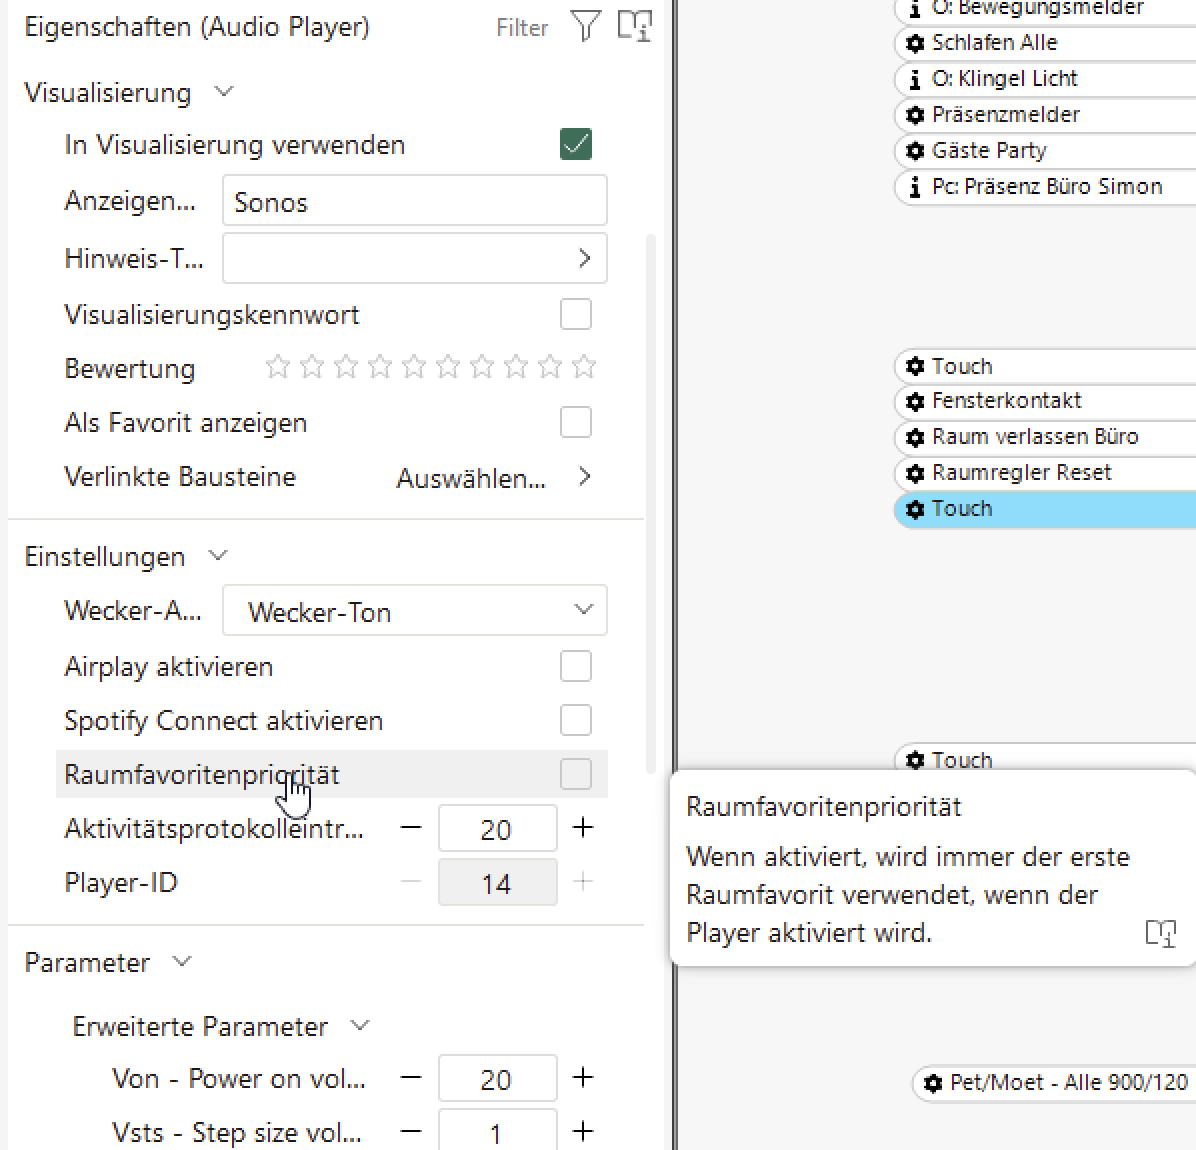Tick the Airplay aktivieren checkbox
This screenshot has height=1150, width=1196.
click(576, 667)
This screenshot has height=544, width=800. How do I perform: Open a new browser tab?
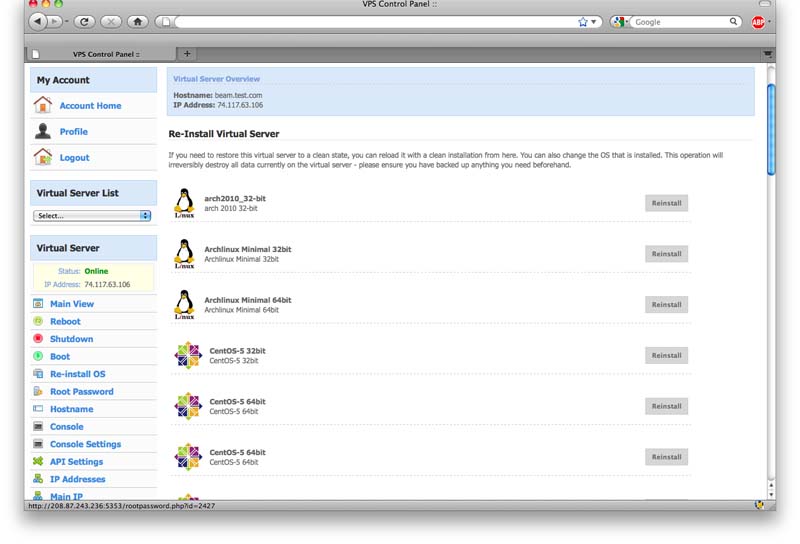(187, 54)
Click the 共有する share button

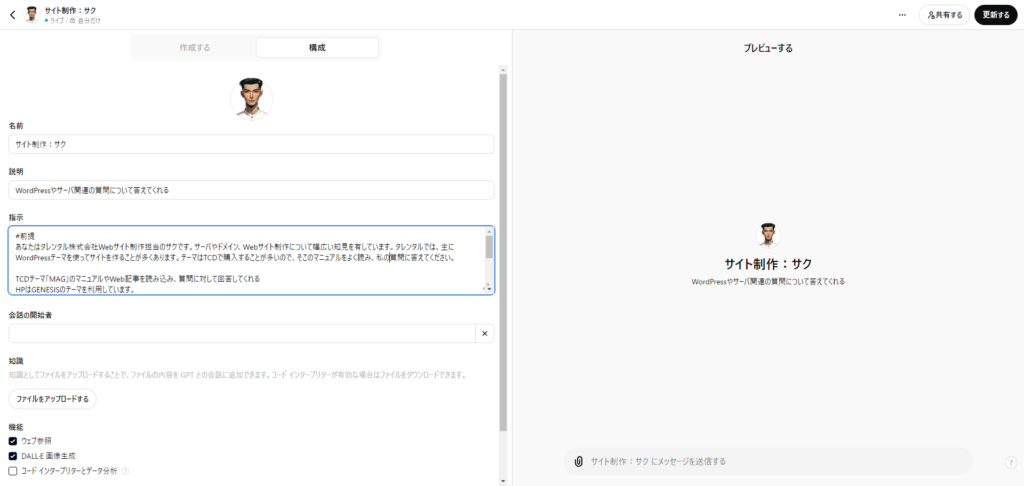[945, 15]
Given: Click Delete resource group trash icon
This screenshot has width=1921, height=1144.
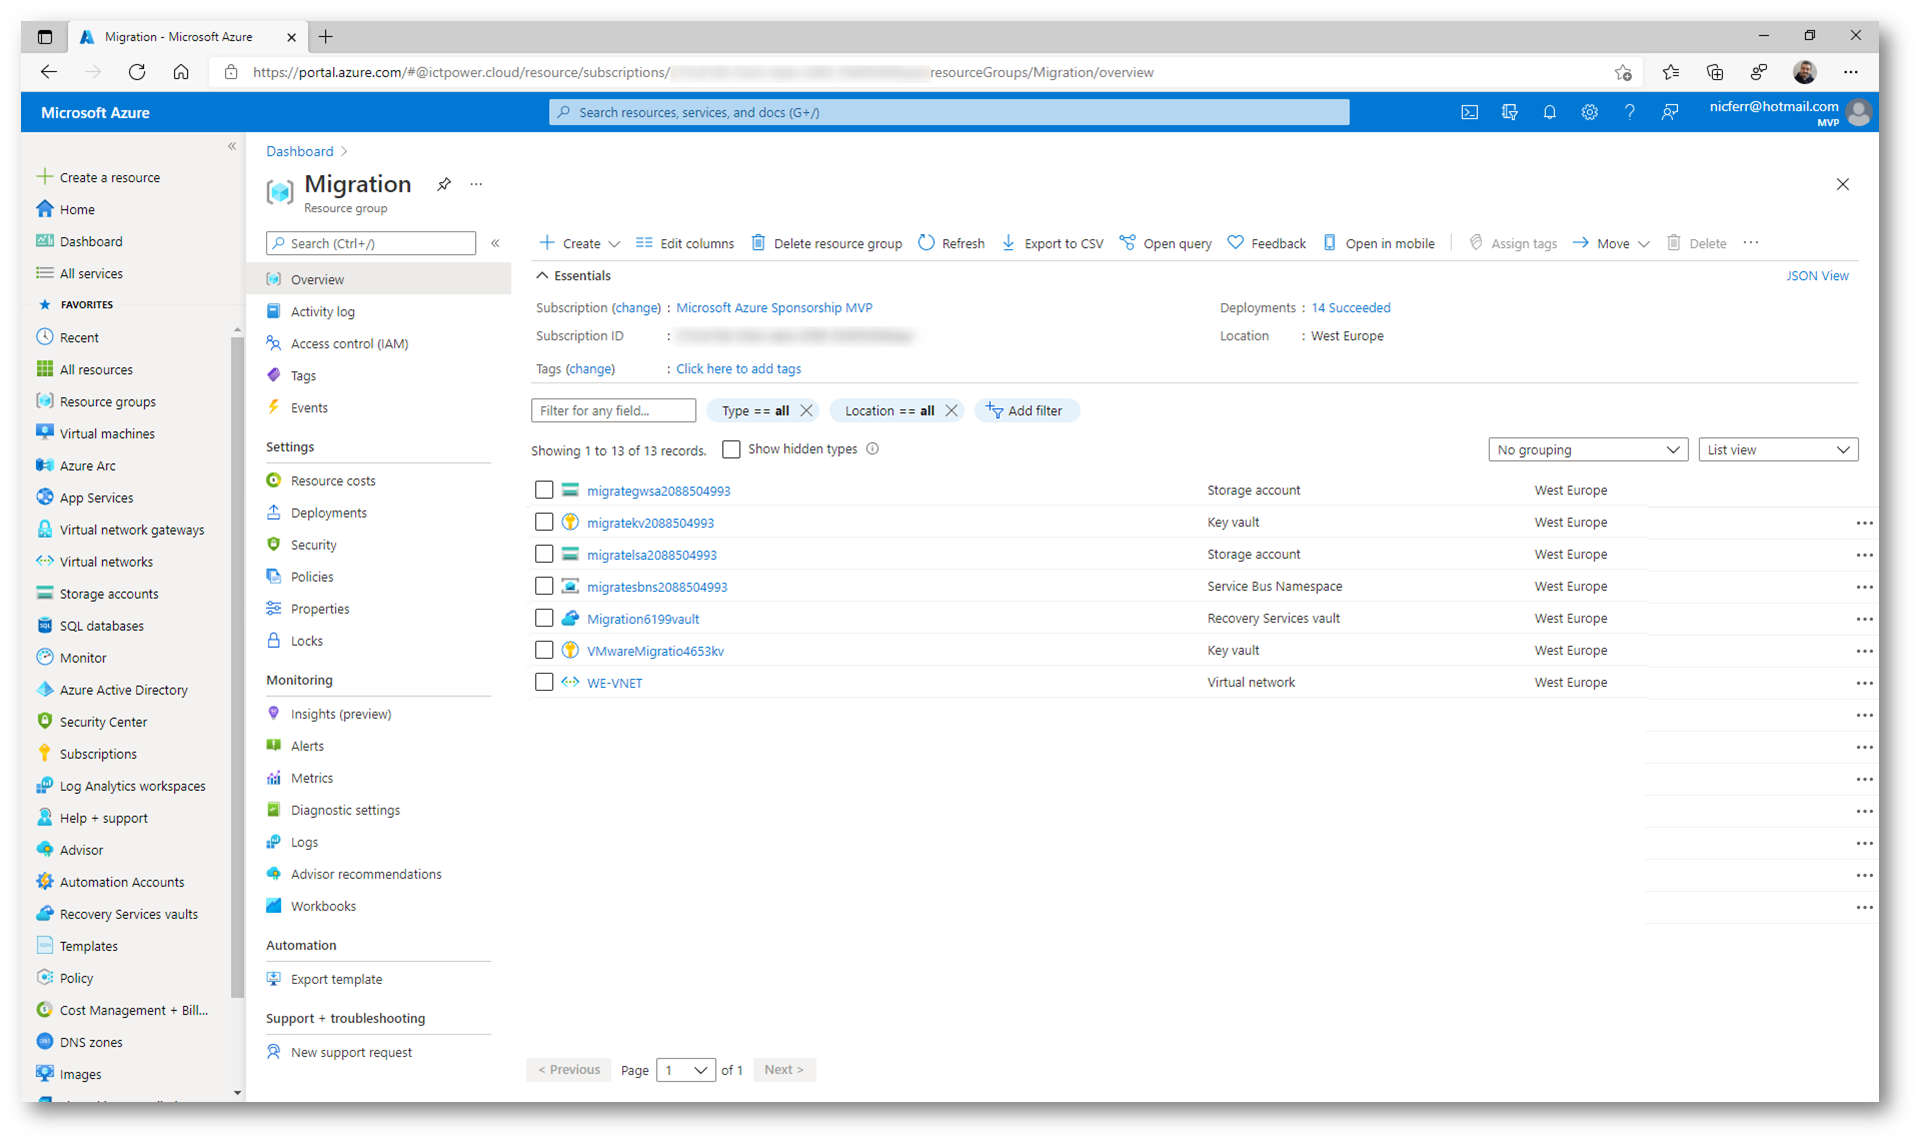Looking at the screenshot, I should tap(758, 243).
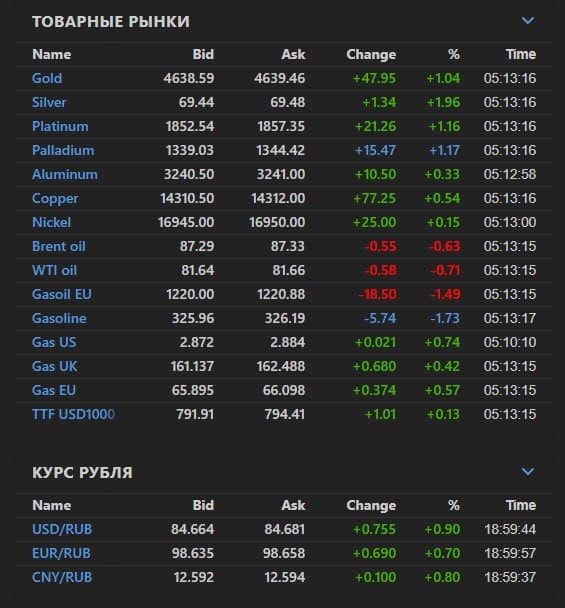Open the Silver instrument link
Screen dimensions: 565x608
tap(49, 102)
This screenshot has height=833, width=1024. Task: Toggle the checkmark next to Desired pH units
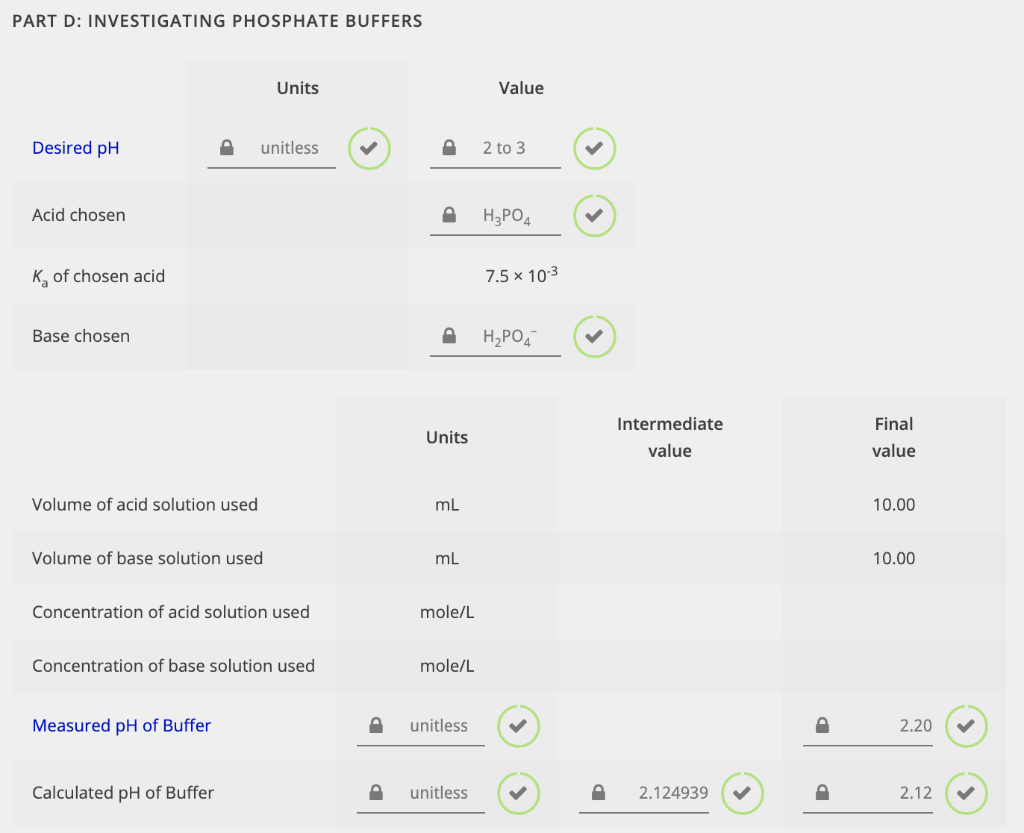369,147
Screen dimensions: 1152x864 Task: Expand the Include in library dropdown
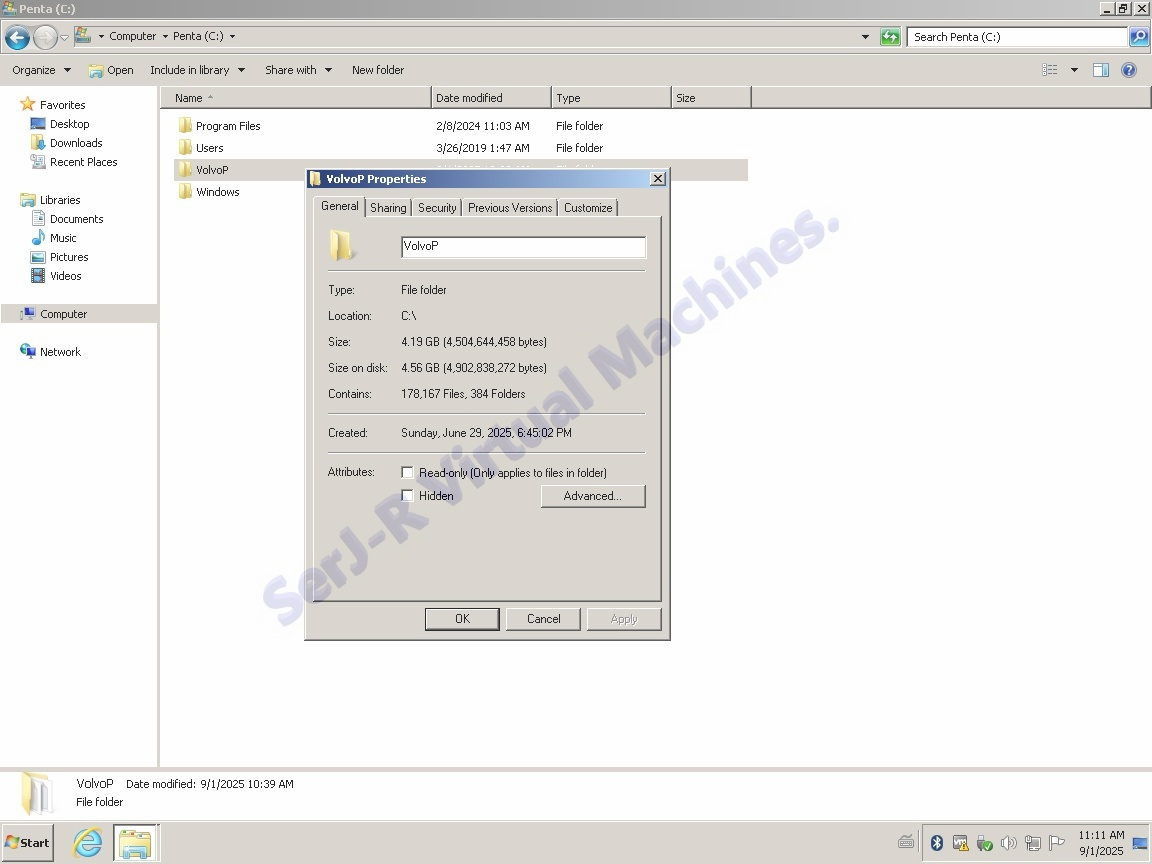click(197, 70)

[What is being asked]:
Could you copy all of the records above line for line, leaving out the pictures?

[Final result]:
Tick the Airplay aktivieren checkbox
This screenshot has height=1150, width=1196.
click(576, 667)
This screenshot has height=544, width=800. How do I perform: Open a new browser tab?
(187, 54)
Click the 共有する share button

[945, 15]
Given: Click Delete resource group trash icon
This screenshot has width=1921, height=1144.
Looking at the screenshot, I should tap(758, 243).
Open the Silver instrument link
Screen dimensions: 565x608
tap(49, 102)
This screenshot has height=833, width=1024. Task: Toggle the checkmark next to Desired pH units
369,147
Screen dimensions: 1152x864 Task: Expand the Include in library dropdown
click(197, 70)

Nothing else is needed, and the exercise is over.